(Data for review):
......
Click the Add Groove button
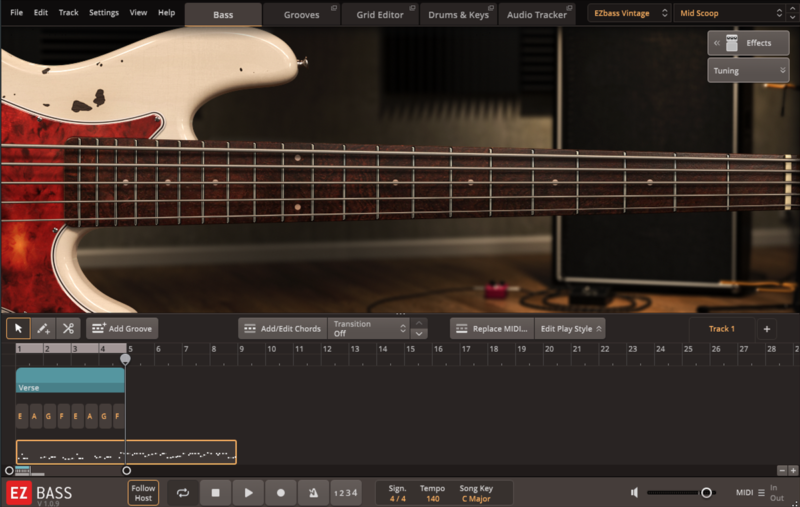The image size is (800, 507). coord(122,328)
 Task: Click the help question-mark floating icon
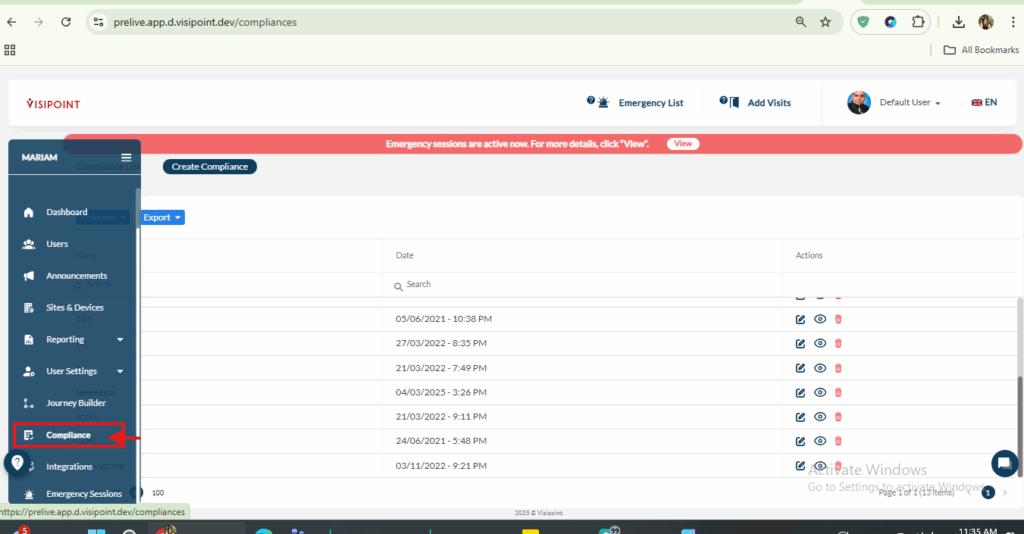[x=17, y=463]
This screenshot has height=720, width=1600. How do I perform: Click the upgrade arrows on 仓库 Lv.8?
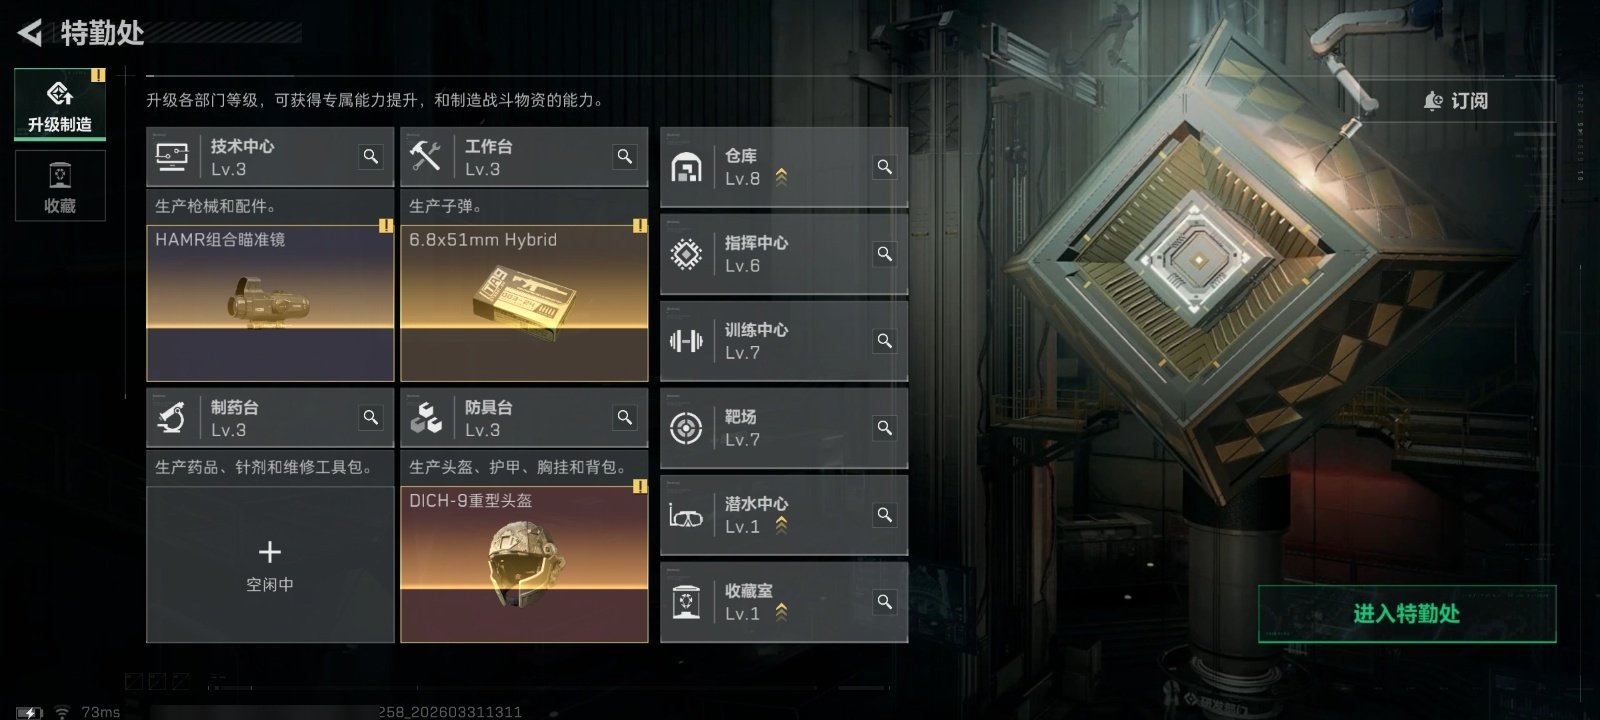pos(781,177)
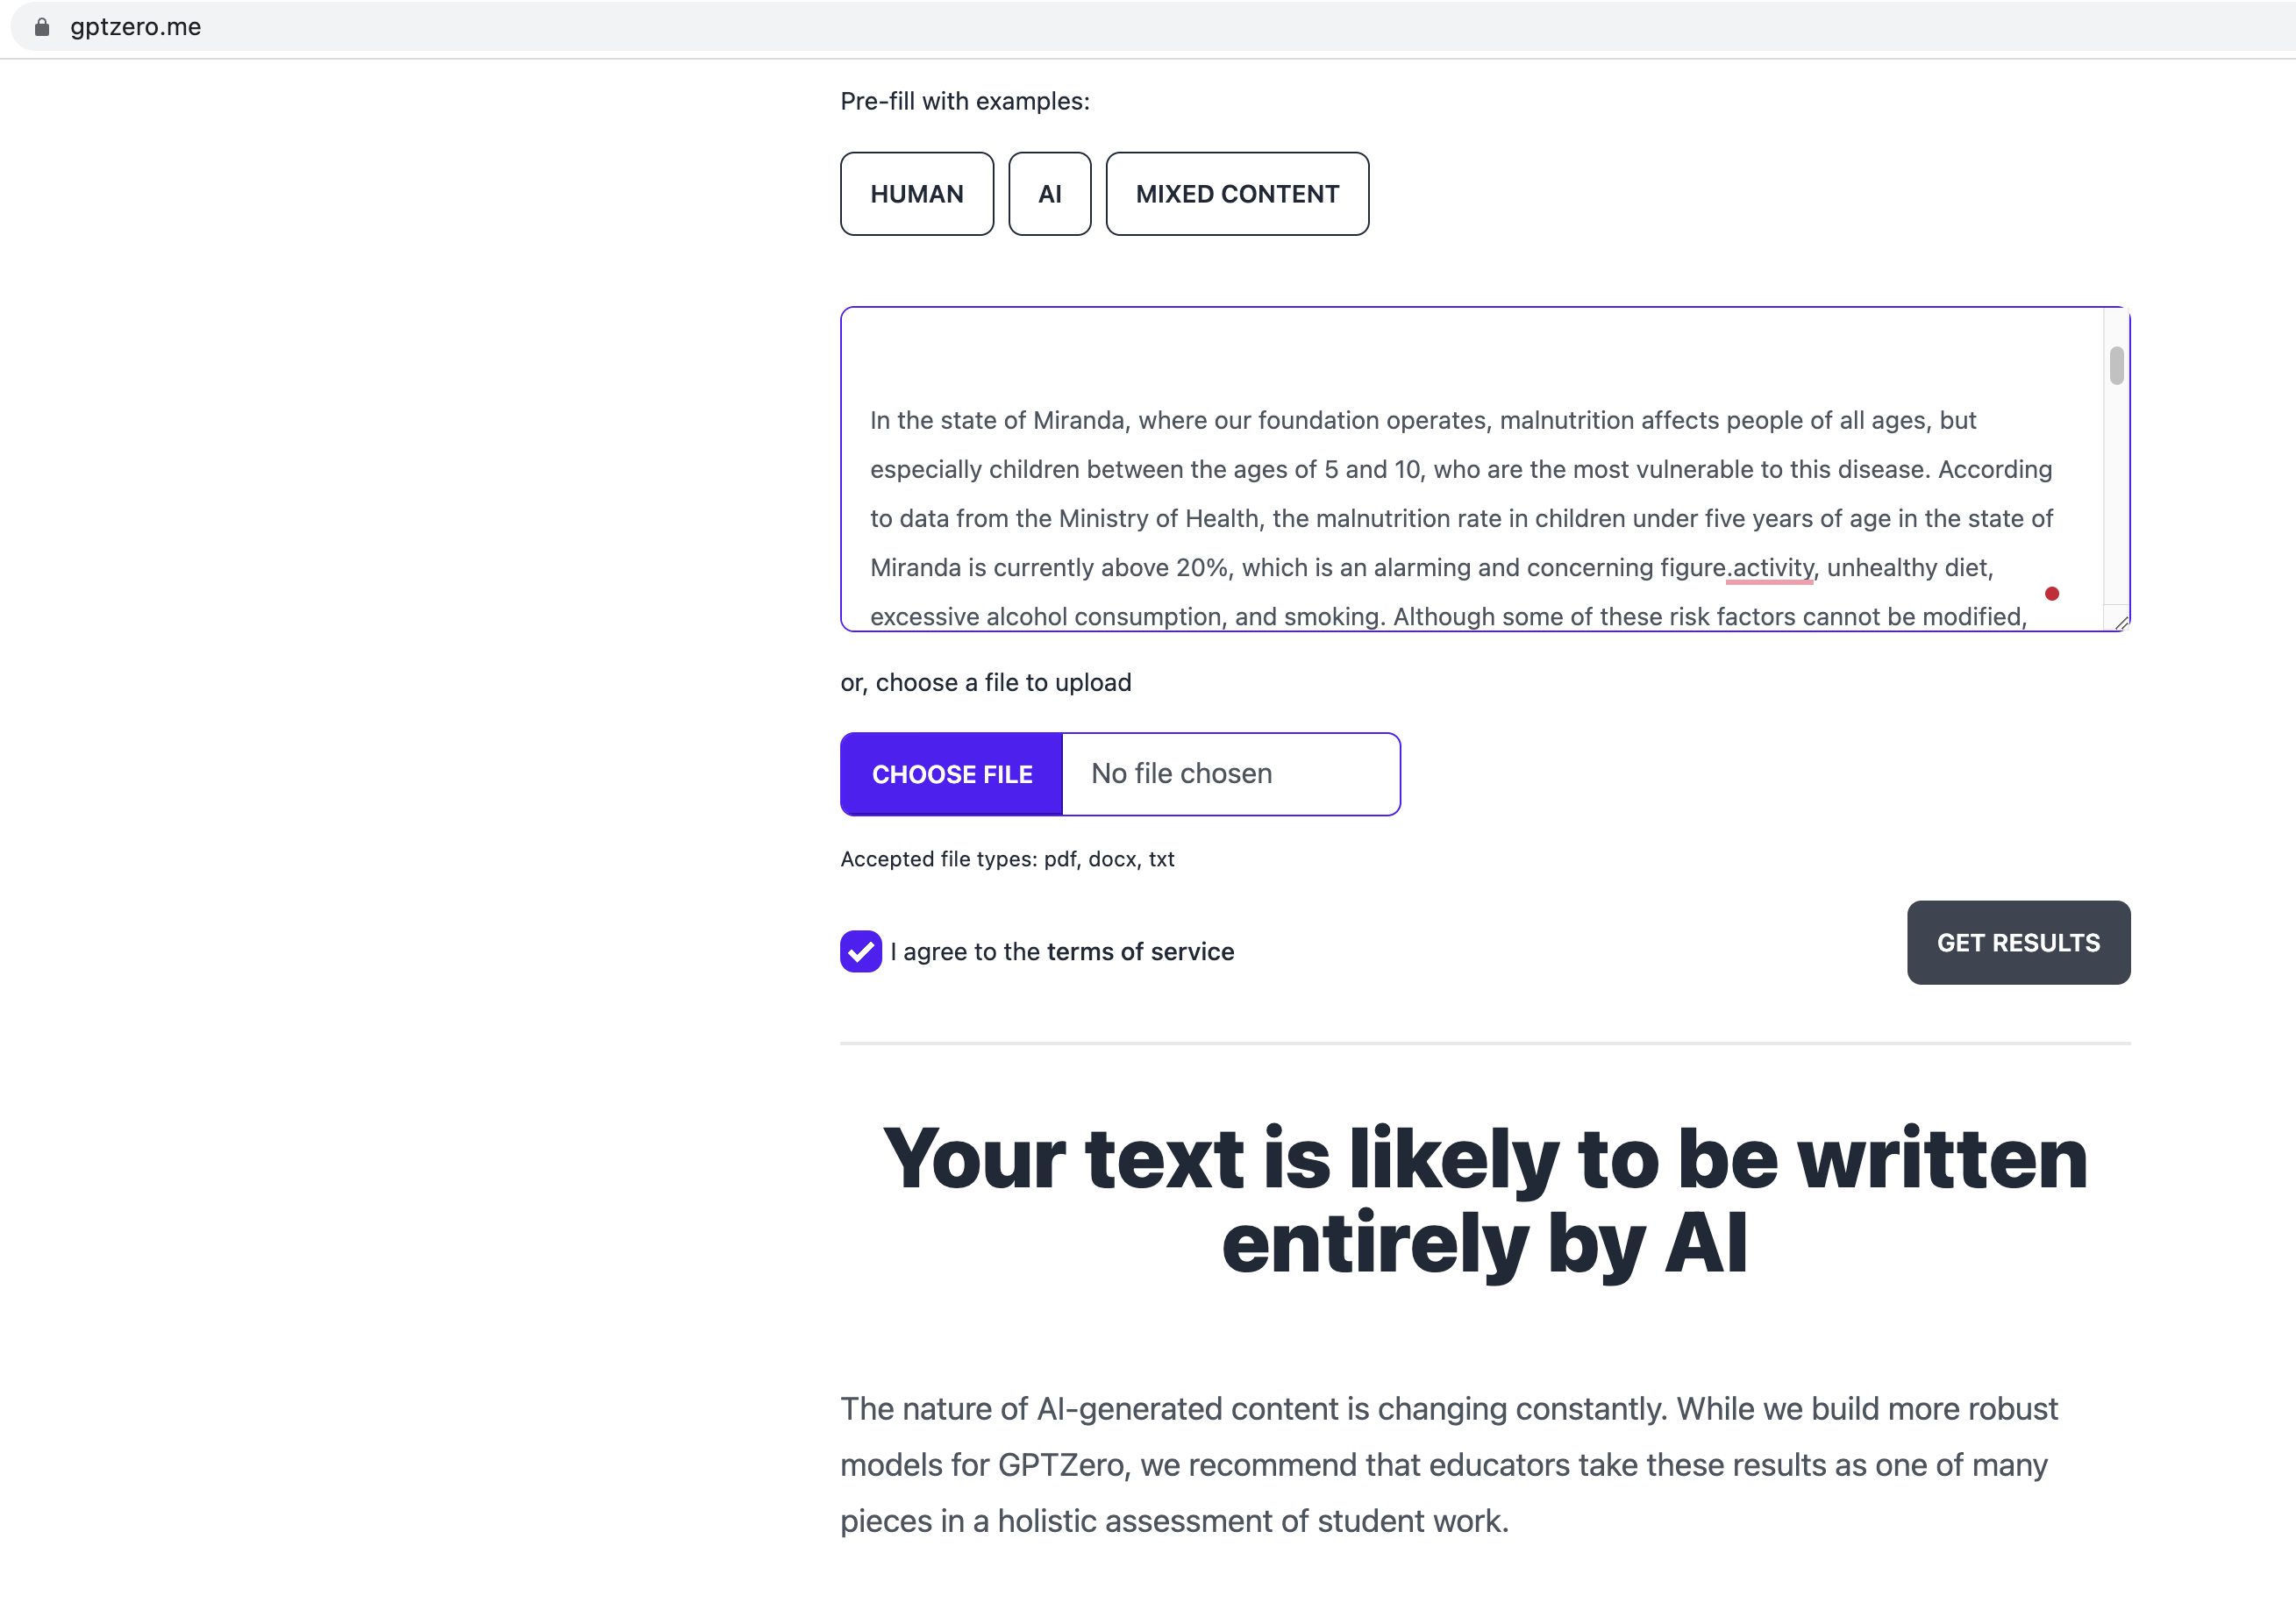Click the textarea scrollbar thumb
This screenshot has height=1617, width=2296.
pyautogui.click(x=2116, y=366)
......
(Aim of the task): If a record contains a picture, leave the picture out and retype everything else exactly.

(Output of the task):
Click the Add Groove button
The image size is (800, 507). coord(122,328)
 Task: Click the help question-mark floating icon
[x=17, y=463]
This screenshot has height=720, width=1600. How do I perform: Click the upgrade arrows on 仓库 Lv.8?
pos(781,177)
Click the textarea scrollbar thumb
This screenshot has height=1617, width=2296.
pyautogui.click(x=2116, y=366)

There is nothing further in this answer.